Last year, the Court of Justice of the European Union sent shockwaves across the world by holding that individuals had a right to request Google and other search engines to delist links to certain results generated by a search for their name. In February, an Advisory Council set up by Google to give recommendations on implementation of the judgment, concluded that de-listings should be limited to EU domains, and that publishers and webmasters should be notified when their content is delisted. More recently, however, Google announced that it would de-list search results from all domains accessed from the EU. These remain highly contentious issues with European institutions and among civil society groups .
Meanwhile, the EU recently adopted the General Data Protection Regulation which arguably goes beyond the Google Spain ruling and could have significant implications for freedom of expression in Europe and beyond. From South Korea to Russia, Mexico or Brazil, several countries have adopted or are looking to adopt legislation that would enshrine a ‘right to be forgotten’.
Yet the contours of this ‘right’ and what it entails remain elusive. Among other things, there are disagreements as to whether it involves ‘erasure’ or mere de-listing, whether its scope should include the protection of public information, and whether data subject should be required to establish substantial harm to their right to private life when making a ‘RTBF’ request. It is therefore more important than ever to set out the parameters of the ‘right to be forgotten’ and how to properly balance it with freedom of expression.
Based on Open Net Korea and ARTICLE 19’s policy work on this issue, the participants in this workshop will debate basic principles on how to achieve this balance. In particular, the participants will seek to address the following questions:
- Should we talk about a ‘right to erasure’, ‘right to be de-listed or de-indexed’ or the ‘right to be forgotten’?

● **PROVIDED INFORMATION**:
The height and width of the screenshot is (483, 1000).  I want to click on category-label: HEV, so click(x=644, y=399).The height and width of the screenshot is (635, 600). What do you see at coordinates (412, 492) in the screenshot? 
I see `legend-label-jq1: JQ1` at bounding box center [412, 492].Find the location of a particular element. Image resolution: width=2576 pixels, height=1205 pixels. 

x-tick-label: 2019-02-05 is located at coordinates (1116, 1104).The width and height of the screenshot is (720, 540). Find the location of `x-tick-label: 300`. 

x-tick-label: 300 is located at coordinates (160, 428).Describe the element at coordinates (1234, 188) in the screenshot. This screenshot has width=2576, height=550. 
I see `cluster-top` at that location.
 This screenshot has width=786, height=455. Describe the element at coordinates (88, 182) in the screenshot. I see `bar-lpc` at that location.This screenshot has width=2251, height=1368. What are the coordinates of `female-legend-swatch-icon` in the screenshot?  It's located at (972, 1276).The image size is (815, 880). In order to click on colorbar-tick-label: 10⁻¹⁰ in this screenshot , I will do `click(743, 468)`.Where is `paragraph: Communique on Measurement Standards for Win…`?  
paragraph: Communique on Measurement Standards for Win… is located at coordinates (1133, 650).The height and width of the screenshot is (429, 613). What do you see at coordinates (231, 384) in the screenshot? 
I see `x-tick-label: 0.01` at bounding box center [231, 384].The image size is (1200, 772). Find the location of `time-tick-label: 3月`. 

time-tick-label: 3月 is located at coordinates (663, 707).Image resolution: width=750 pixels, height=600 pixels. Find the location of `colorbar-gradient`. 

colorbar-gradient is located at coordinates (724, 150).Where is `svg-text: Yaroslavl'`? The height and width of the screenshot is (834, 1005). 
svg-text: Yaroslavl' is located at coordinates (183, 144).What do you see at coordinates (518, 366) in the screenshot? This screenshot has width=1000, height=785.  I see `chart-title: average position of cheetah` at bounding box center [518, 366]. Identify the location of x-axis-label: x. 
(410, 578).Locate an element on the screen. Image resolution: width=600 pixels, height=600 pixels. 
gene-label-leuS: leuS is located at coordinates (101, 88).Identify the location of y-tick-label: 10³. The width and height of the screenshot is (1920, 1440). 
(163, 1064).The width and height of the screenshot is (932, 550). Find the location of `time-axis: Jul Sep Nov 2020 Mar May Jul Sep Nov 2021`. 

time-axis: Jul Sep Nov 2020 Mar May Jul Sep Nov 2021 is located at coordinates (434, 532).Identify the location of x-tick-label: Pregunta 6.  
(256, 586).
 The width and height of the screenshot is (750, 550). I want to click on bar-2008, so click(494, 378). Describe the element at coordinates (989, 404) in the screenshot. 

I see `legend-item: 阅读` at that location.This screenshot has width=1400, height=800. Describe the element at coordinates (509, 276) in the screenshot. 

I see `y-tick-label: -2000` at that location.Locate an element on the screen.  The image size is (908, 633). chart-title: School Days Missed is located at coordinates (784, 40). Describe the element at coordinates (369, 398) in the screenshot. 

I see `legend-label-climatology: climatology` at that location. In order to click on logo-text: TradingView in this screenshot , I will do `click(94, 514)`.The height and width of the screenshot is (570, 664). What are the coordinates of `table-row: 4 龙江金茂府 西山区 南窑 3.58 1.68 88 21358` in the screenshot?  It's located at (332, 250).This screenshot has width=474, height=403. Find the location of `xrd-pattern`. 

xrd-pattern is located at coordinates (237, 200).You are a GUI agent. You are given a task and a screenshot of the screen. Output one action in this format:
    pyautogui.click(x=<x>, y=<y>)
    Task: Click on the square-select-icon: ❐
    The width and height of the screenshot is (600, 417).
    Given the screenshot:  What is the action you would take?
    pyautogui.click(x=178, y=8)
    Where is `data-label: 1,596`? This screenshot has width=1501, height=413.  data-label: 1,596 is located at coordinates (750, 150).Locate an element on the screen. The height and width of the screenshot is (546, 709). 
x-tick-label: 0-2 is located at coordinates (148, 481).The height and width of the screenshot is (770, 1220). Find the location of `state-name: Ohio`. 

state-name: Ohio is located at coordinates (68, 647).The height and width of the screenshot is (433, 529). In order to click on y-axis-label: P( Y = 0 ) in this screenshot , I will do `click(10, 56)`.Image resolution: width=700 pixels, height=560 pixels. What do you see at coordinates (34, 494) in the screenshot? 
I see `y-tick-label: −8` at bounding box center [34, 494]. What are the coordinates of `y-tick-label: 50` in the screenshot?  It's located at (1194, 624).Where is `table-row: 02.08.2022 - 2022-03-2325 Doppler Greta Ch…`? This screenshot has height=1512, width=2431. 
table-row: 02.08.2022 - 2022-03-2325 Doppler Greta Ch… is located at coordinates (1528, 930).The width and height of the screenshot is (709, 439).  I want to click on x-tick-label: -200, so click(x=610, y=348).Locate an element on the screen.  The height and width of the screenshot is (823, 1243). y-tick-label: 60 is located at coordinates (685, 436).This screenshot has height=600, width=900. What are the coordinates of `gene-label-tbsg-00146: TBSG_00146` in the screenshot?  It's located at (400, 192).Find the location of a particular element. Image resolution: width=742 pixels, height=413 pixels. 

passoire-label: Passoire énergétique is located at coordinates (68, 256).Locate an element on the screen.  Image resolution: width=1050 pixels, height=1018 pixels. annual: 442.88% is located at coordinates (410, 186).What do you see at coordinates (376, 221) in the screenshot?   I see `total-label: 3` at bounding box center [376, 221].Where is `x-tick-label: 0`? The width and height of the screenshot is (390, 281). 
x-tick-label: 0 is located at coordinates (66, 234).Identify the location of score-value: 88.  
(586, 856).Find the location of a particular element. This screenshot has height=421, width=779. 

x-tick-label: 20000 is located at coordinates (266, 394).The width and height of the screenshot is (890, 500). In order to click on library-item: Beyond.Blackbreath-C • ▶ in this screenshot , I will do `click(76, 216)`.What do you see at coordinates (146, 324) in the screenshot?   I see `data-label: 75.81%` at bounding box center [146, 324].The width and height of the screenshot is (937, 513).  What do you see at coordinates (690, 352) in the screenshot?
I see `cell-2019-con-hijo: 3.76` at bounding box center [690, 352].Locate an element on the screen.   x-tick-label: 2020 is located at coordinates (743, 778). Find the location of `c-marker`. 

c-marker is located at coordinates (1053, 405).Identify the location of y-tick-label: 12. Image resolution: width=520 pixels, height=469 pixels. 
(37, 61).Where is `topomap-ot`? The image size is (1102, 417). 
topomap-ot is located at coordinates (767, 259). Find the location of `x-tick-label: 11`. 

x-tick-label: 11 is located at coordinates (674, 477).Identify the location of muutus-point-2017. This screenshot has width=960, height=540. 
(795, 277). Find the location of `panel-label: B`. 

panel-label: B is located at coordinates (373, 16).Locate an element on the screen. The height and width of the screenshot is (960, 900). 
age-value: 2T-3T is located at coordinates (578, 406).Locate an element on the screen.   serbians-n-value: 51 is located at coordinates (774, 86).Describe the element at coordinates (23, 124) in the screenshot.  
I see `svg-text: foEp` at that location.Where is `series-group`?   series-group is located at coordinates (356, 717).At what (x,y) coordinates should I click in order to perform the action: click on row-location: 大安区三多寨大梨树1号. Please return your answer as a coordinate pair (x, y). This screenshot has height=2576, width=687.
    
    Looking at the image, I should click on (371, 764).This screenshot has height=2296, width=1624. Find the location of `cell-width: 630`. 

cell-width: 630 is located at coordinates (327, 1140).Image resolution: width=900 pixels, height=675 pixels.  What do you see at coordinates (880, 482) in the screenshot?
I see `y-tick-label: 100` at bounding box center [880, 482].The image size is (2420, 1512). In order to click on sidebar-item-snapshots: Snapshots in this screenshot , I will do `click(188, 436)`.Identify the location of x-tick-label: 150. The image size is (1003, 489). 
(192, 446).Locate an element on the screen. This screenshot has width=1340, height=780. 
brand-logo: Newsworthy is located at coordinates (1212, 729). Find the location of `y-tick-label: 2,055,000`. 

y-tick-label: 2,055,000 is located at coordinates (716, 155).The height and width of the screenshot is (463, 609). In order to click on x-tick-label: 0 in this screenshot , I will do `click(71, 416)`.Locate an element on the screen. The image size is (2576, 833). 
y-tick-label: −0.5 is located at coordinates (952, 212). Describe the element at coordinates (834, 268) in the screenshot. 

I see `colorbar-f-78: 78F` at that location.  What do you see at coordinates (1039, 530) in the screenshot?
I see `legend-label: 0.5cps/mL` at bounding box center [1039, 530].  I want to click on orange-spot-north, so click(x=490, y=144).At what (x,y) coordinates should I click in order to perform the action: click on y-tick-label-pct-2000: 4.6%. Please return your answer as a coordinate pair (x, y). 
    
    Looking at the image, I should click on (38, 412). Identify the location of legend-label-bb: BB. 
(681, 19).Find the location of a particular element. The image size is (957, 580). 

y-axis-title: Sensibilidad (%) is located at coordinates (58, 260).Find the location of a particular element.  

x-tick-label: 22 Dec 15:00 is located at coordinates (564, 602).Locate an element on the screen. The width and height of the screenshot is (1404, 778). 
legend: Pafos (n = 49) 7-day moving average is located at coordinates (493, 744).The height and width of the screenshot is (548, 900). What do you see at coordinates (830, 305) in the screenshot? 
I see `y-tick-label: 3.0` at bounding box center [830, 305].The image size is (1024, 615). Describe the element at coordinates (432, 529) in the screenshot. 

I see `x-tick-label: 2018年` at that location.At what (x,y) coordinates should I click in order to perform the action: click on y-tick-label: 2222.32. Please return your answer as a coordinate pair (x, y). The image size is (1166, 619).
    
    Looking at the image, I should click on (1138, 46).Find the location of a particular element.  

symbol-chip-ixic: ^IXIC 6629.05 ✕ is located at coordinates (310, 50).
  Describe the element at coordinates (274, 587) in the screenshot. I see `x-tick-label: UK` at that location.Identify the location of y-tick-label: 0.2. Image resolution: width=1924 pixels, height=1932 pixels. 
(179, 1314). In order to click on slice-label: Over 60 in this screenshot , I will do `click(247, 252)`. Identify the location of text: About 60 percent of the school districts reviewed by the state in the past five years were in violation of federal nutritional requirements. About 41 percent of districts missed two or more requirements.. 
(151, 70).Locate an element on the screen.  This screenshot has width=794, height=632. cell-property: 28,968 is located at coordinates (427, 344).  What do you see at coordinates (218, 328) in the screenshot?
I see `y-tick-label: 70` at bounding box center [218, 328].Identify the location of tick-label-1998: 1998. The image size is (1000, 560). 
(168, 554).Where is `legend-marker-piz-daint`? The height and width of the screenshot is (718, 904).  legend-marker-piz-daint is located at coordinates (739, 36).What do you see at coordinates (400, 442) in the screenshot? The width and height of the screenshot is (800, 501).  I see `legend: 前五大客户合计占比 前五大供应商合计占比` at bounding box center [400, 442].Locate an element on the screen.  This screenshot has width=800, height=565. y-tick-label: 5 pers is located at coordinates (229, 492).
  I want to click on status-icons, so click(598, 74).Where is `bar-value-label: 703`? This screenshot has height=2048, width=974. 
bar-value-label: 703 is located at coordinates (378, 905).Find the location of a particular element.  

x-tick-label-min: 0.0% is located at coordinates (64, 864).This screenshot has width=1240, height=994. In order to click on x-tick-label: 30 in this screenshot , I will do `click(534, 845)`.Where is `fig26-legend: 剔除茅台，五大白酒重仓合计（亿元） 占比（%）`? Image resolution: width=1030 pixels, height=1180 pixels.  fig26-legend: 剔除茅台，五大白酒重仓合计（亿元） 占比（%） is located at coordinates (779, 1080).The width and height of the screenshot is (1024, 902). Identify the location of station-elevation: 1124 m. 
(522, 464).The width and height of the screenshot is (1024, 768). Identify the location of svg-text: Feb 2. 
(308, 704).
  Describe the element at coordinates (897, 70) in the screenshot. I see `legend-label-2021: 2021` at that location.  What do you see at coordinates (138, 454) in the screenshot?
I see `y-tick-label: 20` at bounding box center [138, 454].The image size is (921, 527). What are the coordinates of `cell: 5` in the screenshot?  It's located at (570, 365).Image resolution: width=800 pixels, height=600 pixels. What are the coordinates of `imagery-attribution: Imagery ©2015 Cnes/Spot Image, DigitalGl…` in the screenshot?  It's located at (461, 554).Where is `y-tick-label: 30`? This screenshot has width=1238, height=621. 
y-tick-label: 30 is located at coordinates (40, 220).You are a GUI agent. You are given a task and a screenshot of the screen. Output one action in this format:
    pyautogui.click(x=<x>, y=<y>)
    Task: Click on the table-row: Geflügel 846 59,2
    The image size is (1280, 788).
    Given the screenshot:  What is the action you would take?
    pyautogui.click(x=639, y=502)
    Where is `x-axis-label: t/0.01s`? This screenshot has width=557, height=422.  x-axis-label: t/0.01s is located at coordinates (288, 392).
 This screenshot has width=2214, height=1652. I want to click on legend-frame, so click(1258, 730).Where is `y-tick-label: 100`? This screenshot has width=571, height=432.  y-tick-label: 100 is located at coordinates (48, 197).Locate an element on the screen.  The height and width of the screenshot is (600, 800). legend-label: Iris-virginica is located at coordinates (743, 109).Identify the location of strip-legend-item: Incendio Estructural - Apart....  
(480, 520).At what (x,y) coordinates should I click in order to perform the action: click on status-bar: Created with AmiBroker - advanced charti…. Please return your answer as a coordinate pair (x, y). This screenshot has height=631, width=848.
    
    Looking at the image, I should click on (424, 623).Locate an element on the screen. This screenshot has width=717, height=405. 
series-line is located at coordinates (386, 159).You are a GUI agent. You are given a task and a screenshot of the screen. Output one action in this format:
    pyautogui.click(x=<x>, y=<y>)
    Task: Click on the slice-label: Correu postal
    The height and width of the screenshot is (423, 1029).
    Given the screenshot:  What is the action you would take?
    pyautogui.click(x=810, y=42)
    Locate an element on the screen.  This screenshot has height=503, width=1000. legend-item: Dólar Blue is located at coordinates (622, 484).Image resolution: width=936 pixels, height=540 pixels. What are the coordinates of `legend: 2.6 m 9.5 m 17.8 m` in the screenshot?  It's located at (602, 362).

● **TASK OBJECTIVE**:
Retype the passage on the right to be forgotten from "Yet the contours" to "freedom of expression.". Answer from the passage on the right to be forgotten alone.

● **REPLY**:
Yet the contours of this ‘right’ and what it entails remain elusive. Among other things, there are disagreements as to whether it involves ‘erasure’ or mere de-listing, whether its scope should include the protection of public information, and whether data subject should be required to establish substantial harm to their right to private life when making a ‘RTBF’ request. It is therefore more important than ever to set out the parameters of the ‘right to be forgotten’ and how to properly balance it with freedom of expression.